5. La partícula de alfavirus quimérico según cualquiera de las reivindicaciones 1 a 4, en la que dicho primer alfavirus es el Virus Sindbis (SIN) y en la que dicho segundo alfavirus es el Virus de la Encefalitis Equina Venezolana (VEE).

6. La partícula de alfavirus quimérico según cualquiera de las reivindicaciones 1 a 4, en la que dicho primer alfavirus es el VEE y en la que dicho segundo alfavirus es el SIN.

7. La partícula de alfavirus según la reivindicación 1, en la que dicho ácido nucleico heterólogo sustituye al menos una proteína estructural de alfavirus.

8. Una composición farmacéutica que comprende la partícula de alfavirus según cualquiera de las reivindicaciones 1-7 en combinación con un vehículo, diluyente o receptor farmacéuticamente aceptable.

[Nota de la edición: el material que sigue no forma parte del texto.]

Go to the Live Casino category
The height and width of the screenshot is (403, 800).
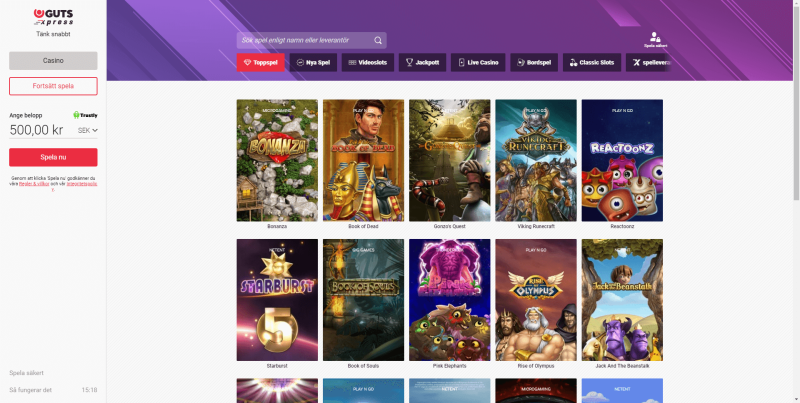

9. Una partícula de alfavirus según cualquiera de las reivindicaciones 1-7 que expresa uno o más antígenos derivados de al menos un agente patógeno, para su uso en la estimulación de una respuesta inmune en un animal de sangre caliente.

10. Un procedimiento para generar partículas de replicones de alfavirus que comprende introducir en una célula huésped:

(a): un ARN replicón de alfavirus que codifica una o más proteínas no estructurales de un primer alfavirus, una señal de empaquetamiento derivada de un segundo alfavirus diferente de dicho primer alfavirus y una o más secuencias heterólogas que codifican un agente terapéutico o inmunógeno, en el que dicha señal de empaquetamiento está insertada en un sitio seleccionado del grupo constituido por la unión de nsP3 y nsP4, en el extremo 3' del marco de lectura abierto de nsP4, y una eliminación en un gen de proteína no estructural; y

(b): al menos un ARN auxiliar defectuoso separado que codifica una o varias proteínas estructurales ausentes del ARN replicón, en el que al menos una de dichas proteínas estructurales es una proteína de la cápside derivada de dicho segundo alfavirus y al menos una de dichas proteínas estructurales es una proteína de la envoltura derivada de un alfavirus diferente de dicho primer alfavirus,

: en el que se producen partículas de replicones de alfavirus.